現在、この機能は一部のテスト環境に展開されており、Android 向けの開発も進行中です。
Gemini と連携する新しい自動入力 Autofill @memory
現在 Chrome に実装されている自動入力機能は、ブラウザがフォームの種類を検出し、保存された Google アカウントやローカルプロファイルのデータを自動的に提案する仕組みです。しかし、ウェブサイト側の設定によっては正しく機能しない場合や、意図しないデータが提案される場合があります。
今回 Chrome Canary 149 に追加された Autofill @memory という機能は、これをユーザーが手動で呼び出せるようにするものです。

実際に機能が有効になると、ブラウザ上に「任意のフォームで @@ と入力すると、タブを切り替えることなく情報を呼び出して入力できます。Gemini が Google アプリ全体から個人情報を呼び出し、表示中のページに自動入力できるようになりました」といったメッセージが表示されます。
@@ ショートカットによる検索と挿入
この機能が利用可能な状態で、テキストフィールド内で @@ と入力すると、そのフィールドに固定されたコンパクトなポップアップが開き、検索バーが有効になります。

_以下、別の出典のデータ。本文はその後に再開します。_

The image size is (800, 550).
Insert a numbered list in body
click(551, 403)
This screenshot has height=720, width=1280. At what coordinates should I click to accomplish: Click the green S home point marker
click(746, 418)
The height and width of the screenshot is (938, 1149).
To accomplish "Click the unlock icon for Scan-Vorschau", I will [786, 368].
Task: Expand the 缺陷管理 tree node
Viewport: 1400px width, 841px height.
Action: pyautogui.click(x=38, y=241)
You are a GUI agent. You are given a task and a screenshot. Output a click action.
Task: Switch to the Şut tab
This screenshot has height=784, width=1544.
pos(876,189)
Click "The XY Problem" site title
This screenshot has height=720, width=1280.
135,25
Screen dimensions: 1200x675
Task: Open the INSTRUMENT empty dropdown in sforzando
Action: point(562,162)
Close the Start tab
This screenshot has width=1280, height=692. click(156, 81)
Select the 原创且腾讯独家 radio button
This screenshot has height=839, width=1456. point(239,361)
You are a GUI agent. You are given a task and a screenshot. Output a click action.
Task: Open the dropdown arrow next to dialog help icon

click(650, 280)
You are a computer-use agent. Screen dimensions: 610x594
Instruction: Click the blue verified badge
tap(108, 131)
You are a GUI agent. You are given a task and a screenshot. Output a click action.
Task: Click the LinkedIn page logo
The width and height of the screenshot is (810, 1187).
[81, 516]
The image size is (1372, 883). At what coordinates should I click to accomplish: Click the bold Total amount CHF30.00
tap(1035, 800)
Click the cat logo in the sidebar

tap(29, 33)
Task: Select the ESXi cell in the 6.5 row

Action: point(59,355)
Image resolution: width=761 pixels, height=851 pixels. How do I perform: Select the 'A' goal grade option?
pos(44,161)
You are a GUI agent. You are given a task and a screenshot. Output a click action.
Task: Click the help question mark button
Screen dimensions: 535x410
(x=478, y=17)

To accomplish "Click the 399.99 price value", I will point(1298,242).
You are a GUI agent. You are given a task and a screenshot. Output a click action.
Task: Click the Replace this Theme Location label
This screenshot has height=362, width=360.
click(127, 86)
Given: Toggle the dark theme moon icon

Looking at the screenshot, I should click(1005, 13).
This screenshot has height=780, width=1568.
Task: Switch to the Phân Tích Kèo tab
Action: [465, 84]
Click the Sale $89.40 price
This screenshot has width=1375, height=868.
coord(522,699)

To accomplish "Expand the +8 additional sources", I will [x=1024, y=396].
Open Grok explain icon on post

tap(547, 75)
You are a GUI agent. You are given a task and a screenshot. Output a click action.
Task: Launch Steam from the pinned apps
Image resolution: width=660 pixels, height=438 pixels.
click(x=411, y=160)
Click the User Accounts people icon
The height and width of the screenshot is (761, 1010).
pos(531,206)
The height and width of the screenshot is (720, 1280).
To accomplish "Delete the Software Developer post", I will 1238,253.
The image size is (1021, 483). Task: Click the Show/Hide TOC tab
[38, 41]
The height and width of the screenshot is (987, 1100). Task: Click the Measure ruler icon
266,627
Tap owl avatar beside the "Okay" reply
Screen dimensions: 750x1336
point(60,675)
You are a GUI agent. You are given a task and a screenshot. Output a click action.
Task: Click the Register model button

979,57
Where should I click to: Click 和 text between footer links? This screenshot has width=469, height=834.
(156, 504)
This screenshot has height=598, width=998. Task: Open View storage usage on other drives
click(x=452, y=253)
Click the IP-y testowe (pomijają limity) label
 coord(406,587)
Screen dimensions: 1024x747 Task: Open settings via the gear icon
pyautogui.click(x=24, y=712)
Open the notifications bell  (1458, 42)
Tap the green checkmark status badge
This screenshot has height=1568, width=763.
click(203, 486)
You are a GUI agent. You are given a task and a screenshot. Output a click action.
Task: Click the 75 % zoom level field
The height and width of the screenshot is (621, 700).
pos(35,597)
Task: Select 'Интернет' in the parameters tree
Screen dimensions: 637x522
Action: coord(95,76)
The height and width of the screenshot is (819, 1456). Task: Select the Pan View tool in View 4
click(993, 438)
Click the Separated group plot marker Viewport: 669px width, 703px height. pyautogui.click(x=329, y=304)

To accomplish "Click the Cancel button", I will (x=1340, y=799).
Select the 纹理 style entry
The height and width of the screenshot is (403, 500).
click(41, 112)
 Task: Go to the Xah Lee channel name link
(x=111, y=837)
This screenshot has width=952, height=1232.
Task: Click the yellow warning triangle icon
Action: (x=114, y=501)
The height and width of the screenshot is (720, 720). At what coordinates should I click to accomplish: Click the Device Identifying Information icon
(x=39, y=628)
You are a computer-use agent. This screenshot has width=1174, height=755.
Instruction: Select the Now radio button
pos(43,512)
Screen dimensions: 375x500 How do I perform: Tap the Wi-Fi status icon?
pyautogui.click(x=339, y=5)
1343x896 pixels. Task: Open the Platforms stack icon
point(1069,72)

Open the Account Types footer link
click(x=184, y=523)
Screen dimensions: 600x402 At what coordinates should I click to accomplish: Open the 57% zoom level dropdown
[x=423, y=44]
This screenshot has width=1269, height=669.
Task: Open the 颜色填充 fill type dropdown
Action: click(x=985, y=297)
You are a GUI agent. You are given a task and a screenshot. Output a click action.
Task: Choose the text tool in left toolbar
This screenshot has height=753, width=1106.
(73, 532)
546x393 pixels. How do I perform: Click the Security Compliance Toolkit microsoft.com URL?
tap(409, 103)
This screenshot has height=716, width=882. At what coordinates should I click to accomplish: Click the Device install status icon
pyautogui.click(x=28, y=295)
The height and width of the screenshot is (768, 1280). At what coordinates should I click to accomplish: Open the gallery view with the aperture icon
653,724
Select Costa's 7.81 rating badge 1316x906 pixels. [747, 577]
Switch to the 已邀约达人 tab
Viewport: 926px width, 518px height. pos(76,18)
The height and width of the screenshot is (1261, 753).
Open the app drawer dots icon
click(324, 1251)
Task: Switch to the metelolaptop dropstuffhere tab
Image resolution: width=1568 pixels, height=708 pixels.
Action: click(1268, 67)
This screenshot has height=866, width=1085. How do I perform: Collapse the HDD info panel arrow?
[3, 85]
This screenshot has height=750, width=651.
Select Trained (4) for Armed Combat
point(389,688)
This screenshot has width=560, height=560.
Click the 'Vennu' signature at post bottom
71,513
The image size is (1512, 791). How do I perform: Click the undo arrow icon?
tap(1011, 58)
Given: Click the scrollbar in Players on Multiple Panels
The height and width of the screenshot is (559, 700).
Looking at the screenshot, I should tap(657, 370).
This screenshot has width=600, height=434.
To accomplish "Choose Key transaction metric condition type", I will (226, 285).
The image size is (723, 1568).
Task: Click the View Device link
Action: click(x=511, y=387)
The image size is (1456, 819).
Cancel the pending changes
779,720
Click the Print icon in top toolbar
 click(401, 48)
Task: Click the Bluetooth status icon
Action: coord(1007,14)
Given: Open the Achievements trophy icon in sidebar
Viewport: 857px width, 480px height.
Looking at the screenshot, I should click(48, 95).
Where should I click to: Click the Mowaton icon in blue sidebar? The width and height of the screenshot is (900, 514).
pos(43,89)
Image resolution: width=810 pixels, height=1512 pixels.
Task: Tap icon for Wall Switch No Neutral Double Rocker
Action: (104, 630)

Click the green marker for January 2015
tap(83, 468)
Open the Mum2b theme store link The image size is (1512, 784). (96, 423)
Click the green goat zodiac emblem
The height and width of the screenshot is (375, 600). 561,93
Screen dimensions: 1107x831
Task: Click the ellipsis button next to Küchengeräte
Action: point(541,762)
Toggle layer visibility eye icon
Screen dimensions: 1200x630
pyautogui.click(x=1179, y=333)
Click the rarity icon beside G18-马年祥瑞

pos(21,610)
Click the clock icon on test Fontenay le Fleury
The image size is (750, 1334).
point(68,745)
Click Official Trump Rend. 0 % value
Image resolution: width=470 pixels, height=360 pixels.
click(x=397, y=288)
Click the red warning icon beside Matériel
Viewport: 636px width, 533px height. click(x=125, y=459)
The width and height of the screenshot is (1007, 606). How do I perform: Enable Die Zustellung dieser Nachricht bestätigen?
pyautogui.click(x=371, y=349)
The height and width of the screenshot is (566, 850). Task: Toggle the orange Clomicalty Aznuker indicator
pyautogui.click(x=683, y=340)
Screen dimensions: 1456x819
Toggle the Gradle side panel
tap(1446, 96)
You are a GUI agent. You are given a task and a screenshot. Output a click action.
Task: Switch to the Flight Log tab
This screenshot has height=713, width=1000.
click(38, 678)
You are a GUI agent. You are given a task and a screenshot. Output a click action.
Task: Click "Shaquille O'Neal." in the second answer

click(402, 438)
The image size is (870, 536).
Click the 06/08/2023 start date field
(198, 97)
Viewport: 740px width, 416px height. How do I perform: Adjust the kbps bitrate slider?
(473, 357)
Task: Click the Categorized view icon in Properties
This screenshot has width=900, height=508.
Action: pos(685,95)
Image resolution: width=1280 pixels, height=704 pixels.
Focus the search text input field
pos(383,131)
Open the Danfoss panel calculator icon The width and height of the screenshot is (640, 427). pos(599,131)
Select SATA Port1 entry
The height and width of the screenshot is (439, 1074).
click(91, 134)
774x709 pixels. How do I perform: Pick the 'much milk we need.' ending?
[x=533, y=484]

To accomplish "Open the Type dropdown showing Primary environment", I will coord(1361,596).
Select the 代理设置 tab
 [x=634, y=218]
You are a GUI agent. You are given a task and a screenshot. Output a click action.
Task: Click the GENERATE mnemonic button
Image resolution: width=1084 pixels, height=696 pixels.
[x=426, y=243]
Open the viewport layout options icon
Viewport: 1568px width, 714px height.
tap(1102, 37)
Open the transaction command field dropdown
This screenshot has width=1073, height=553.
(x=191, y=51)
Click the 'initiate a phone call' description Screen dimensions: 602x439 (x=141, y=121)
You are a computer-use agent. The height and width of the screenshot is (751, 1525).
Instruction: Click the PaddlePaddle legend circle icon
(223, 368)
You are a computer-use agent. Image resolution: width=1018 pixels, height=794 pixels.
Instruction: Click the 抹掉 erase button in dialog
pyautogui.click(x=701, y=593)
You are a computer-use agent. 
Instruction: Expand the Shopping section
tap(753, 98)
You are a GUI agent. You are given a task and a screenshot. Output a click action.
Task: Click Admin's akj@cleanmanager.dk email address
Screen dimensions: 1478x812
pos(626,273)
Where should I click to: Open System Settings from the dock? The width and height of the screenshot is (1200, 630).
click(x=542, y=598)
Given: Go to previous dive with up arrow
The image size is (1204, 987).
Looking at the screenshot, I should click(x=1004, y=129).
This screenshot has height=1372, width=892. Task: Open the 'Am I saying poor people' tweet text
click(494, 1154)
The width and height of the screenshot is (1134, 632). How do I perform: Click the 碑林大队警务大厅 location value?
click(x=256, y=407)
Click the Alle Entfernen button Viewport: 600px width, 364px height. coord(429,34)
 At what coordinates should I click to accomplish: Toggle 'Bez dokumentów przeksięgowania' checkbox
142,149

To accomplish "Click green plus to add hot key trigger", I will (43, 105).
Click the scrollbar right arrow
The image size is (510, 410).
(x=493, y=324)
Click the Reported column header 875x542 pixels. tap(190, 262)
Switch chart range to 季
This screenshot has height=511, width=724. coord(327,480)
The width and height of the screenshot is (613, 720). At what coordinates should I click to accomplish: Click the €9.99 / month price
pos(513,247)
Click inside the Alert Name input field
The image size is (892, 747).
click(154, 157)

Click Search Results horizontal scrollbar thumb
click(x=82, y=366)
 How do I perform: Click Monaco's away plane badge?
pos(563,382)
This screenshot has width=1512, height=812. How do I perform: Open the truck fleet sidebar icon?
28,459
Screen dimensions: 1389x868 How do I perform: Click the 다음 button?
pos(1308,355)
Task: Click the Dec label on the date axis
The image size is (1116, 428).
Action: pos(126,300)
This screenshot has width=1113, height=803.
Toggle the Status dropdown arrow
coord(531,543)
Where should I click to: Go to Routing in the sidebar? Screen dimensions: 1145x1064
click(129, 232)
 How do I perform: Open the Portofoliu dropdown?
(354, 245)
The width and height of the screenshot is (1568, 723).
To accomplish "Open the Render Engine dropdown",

そこに「名前」、「都市名」、「電話番号」などのキーワードを入力すると、保存されている自動入力のデータから一致する項目が表示され、選択して直接挿入することができます。

これにより、自動入力が機能しないフィールドや複数の入力候補が存在する場合でも、ユーザーは入力したい情報を検索し、意図した情報を確実に入力できるようになります。
このほか、ブラウザ上のメッセージから Gemini がカレンダーや Gmail、Google ドキュメントなどの Google アプリ全体から情報を呼び出せることが示唆されています。
ただし現時点では、標準の住所や連絡先など既存の自動入力データが検索結果の中心となっており、他のアプリからのデータ取得は確認されていません。
まとめ
現状では、この機能は初期の開発段階であり、正式なリリース時期は未定ですが、今後数週間から数か月の間に詳細が発表される可能性があります。
なお、デスクトップ版の Chrome に加え、Android 向けにも保存した情報を呼び出して挿入するためのボトムシートインターフェースの追加が進められています。